Member of Assam Legislative Assembly
- Constituency: 111 Lakimpur

Personal details
- Born: 20 October 1976 (age 49) North Lakhimpur, India
- Party: Bharatiya Janata Party
- Spouse: Raajashree Saikia Deka
- Children: 2
- Alma mater: North Lakhimpur College

= Manab Deka =

Indian politician

Manab Deka (born 20 October 1976) is an Indian politician from Assam. He is a two time member of the Assam Legislative Assembly for the Bharatiya Janata Party (BJP), from Lakhimpur constituency in 2021 and 2026.

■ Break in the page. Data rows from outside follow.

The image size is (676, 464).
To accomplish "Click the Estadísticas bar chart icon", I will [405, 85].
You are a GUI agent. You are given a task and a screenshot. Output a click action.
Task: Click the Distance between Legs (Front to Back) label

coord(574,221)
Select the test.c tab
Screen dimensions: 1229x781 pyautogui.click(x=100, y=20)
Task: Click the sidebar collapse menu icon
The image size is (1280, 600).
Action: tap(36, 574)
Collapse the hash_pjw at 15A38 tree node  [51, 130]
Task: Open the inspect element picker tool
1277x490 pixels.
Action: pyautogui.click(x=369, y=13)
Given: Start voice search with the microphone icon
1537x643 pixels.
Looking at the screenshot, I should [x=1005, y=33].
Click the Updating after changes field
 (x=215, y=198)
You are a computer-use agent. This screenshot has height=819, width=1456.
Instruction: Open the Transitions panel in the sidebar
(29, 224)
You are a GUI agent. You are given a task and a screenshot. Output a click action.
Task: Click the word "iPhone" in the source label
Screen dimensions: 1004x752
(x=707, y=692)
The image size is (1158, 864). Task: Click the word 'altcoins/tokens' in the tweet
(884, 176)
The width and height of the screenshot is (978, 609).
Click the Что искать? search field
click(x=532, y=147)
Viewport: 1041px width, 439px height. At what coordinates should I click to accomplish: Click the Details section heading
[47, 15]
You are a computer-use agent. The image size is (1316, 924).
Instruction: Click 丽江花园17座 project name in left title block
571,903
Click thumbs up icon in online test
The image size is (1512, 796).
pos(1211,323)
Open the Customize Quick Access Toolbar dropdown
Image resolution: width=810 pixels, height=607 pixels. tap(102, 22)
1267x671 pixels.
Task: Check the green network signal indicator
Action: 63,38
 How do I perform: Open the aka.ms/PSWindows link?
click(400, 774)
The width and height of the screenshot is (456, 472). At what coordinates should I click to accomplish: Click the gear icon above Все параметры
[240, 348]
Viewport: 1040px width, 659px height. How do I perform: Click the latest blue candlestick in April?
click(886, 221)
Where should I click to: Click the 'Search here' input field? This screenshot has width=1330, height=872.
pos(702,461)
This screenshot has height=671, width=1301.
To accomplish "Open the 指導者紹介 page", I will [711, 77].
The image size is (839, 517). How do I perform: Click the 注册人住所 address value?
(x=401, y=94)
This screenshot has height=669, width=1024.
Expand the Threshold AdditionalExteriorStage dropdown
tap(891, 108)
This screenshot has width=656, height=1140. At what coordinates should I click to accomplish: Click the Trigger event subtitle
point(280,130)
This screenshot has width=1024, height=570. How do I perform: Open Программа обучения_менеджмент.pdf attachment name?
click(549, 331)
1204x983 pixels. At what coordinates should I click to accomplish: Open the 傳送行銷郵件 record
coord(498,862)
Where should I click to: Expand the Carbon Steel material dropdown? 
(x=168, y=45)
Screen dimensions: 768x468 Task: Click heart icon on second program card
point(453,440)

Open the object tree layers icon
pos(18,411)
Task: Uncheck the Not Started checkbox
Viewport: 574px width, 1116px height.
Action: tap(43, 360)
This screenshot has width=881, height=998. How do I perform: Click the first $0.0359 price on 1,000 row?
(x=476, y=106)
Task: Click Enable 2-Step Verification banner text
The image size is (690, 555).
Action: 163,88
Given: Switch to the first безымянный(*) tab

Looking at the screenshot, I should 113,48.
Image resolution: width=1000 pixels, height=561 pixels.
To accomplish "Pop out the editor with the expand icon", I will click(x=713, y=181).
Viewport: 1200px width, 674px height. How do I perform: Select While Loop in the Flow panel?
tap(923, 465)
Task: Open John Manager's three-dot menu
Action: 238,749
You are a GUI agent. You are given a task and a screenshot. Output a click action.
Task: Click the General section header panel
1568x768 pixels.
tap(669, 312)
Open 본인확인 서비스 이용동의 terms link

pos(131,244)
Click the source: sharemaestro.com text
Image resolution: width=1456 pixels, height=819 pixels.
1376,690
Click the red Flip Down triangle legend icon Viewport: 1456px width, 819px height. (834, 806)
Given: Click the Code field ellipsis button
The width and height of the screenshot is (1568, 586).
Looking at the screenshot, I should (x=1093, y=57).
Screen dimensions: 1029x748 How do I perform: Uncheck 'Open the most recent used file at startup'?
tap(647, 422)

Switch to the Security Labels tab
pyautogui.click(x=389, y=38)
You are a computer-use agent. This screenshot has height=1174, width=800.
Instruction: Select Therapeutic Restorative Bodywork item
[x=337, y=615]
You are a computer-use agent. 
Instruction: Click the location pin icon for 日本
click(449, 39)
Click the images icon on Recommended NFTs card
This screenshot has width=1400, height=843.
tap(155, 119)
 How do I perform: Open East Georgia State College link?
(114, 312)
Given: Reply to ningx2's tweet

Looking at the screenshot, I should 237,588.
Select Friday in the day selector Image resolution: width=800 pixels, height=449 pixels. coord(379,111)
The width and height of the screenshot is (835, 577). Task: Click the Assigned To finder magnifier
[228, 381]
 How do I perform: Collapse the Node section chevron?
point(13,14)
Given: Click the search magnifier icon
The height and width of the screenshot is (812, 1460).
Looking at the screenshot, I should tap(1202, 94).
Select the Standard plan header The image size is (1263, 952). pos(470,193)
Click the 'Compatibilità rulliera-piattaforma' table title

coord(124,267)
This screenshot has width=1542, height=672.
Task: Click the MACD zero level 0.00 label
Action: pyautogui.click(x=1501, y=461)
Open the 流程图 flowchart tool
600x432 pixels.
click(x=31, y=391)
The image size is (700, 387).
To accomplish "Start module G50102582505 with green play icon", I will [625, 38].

== Early life and education ==
Deka is from Lakhimpur, Lakhimpur district, Assam. He is the son of the late Gobinda Mohan Deka. He married Raajashree Saikia Deka. He completed BA at Lakhimpur Telahi Kamalaboria College in 1998. He declared assets worth Rs.13 crore in his affidavit to the Election Commission of India.

== Career ==
Deka became an MLA for the first time winning the Lakhimpur Assembly constituency in the 2021 Assam Legislative Assembly election. He polled 70,387 votes and defeated Dr. Joy Prakash Das from Indian National Congress who got 67,351 votes. The victory margin was 3,036. He retained the seat for the BJP winning the 2026 Assam Legislative Assembly election. In 2026, he polled 88,726 votes and defeated his nearest opponent and former MLA, Ghana Buragohain of the Indian National Congress, by a margin of 33,220 votes.